Он сидел на песочке, подставив солнцепеку бело-розовую худую спину с острыми лопатками. Мокрое полотенце венчало его голову наподобие чалмы.

— Резюмируем результаты наблюдений, — сказал он навстречу Никишеву. — Несмотря на некоторую неточность моих психологических прогнозов, я рад, что я здесь. Я рад, ибо я нашел их.

— Кого?

— Героев. Они полны сил и желаний, притом они дают мне зерно для будущего.

— Съедобное ли? — пошутил Никишев.

— Не обязательно! — фыркнул Баратов. — Это как раз не обязательно. Но это нужно для нашей литературы, хватит с нас трудового кряхтенья и пота, — «трепетная лань» наша, ей-ей, работает за тяжеловоза.

— Оттого, что много берет на себя! — сказал уверенный тонкий голос, и Дима Юрков, голый по пояс, в зеленых трусиках, спрыгнул вниз. Неразлучный фотоаппарат в кожаном футляре цвета апельсиновой корки болтался около его бедра. — Бабушкины сказки! — продолжал он, усевшись на песок. — Безответственные выдумки! Жизнь наша, быстрая и великолепная, умнее нас всех, лучше ее не скажешь, большего, чем есть в ней, не сыщешь… Так в чем же дело? О чем «грусть-печаль»? Знай смотри, успевай фиксируй — и ты богат… Я богат! — блаженно воскликнул он. — И сколько я здесь… — похлопал сухой ладошкой по желтому кожаному футляру, — сколько я здесь дичи настрелял! Массовое плетение корзин, — не верите? — вот оно! Посадка малины и клубники? Вот она! Вечерний университет — и дедка с лаптем… вот, вот, нате!

— Да вы просто податель благ земных! — съязвил Баратов.

— Завтра я отсюда смотаюсь в животноводческий совхоз, — не слушая, продолжал мечтательно Дима. — Там, говорят, замечательные свиноматки, особенно одна, на двадцать пять пудов, и зовут ее… Астра! Поеду смотреть Астру!.. А, ч-черт! Однако уже время.

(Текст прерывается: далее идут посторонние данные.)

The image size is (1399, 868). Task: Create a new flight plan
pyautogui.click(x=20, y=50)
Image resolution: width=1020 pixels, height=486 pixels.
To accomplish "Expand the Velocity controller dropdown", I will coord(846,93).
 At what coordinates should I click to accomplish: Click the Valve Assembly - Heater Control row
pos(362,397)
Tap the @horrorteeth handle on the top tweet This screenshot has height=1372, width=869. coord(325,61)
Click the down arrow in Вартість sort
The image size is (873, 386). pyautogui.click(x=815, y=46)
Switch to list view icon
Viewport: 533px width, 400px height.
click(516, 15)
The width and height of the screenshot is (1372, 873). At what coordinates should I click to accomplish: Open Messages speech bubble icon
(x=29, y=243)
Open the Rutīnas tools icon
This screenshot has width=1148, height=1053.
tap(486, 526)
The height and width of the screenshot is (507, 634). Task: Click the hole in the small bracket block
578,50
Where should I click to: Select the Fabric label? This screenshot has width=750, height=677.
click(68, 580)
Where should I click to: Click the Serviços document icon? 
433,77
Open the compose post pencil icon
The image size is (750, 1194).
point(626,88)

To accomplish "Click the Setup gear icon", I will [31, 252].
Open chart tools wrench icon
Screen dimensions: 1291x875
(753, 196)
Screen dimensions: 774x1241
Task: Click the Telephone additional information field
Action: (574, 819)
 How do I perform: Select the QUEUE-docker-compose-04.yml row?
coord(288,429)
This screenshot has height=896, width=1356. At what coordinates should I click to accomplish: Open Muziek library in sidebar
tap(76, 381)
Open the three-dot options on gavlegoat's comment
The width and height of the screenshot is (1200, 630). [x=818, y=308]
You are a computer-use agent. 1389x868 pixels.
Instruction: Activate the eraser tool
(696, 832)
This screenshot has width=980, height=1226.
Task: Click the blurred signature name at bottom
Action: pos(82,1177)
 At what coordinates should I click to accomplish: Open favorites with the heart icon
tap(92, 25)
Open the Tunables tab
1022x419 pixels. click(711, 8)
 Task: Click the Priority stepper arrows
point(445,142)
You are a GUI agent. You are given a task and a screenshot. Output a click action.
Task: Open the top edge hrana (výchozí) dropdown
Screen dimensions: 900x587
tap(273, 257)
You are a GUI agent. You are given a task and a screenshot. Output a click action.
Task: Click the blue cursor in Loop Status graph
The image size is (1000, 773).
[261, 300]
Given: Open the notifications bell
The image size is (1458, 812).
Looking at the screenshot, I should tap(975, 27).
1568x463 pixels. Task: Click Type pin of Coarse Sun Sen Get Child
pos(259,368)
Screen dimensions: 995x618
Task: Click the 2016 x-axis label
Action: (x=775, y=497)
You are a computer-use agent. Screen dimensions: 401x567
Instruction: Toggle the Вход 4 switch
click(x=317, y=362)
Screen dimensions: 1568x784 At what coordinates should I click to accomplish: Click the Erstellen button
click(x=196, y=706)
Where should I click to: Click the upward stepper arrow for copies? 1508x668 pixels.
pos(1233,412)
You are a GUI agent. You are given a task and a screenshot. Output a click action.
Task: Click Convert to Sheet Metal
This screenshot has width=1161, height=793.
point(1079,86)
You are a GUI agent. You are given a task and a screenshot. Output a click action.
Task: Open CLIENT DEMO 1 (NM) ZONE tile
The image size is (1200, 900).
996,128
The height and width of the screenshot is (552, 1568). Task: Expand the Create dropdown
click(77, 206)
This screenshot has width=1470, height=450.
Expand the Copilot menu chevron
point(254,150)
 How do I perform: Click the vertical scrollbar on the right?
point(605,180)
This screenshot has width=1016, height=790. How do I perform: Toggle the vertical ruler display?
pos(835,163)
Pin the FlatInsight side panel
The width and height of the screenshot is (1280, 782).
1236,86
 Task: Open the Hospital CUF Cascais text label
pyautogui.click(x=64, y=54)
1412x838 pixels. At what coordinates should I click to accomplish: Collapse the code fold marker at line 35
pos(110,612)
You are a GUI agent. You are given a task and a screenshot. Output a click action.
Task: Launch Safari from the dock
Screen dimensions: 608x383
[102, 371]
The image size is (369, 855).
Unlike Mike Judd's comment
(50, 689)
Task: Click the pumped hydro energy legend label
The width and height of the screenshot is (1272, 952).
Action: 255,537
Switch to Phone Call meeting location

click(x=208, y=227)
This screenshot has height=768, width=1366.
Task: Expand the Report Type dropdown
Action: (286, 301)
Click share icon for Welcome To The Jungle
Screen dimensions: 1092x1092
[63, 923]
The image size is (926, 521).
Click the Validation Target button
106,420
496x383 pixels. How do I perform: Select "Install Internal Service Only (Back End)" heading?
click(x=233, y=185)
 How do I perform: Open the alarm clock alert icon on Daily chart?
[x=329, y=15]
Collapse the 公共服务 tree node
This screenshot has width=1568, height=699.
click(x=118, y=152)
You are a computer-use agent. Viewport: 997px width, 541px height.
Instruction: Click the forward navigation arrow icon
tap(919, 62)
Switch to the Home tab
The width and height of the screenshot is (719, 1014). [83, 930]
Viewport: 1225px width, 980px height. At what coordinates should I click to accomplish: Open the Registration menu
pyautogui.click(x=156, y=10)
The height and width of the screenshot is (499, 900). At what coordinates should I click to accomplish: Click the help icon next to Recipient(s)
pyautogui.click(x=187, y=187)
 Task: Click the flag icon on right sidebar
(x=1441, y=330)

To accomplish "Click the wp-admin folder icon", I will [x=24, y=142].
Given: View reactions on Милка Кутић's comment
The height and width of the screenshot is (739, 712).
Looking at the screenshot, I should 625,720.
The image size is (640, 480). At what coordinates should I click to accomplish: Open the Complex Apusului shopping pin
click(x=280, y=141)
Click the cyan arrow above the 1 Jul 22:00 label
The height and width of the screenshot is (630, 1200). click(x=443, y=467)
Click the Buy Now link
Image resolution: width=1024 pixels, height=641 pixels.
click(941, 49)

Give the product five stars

У меня беседа на ходу о хозяйственных перспективах.

— С кем? — спросил Никишев.

— С Борисом Шмалевым.

— Ага! — рассмеялся Никишев.

— Что вы! — Дима вдруг обиделся и убежал.

Баратов зло сделал ему ручкой.

— Адьё, резвый пожилой мальчик! Вот кто жаворонком порхает, а я… столько страдал!

— Это оттого, что твой последний роман разругали?

— Черт с ним, не в этом дело. Иногда я страдаю от незнания того, чем же я управляю. Как запыленный каменотес, я взираю на гремящую и великолепную гору нашей жизни, я восхищен, я подавлен ею. Я не могу охватить ее, не могу порхать вокруг, как Дима Юрков, мне это противно! Что выбрать, на кого, как говорится, ставить крупную ставку творческой мечты? И вот здесь, в садах, я нашел, нашел! Под гладкой корой объясненной, установленной жизни бьются жаркие потаенные ключи — несбывшиеся желания и мечты и во всей ее силе бесконтрольная невнятица чувств. И как он ни скрывайся, человек, мой герой, я вижу в нем два свойства: видимое — для всех, и тайное — для себя, трепещущее от наслаждения, как дикая серна около зеркальной прохлады горного озера. И я слежу, насколько близок тот момент, когда оба эти естества будут иметь одну кровеносную систему. Чем ближе этот срок, тем, конечно, мне меньше работы, да, пожалуй, и интереса. Я теперь частенько вспоминаю господина Бержере. У Франса этот милейший чудак утверждает, что жизнь человека зависит не от конституций и партий, а от инстинктов и нравов.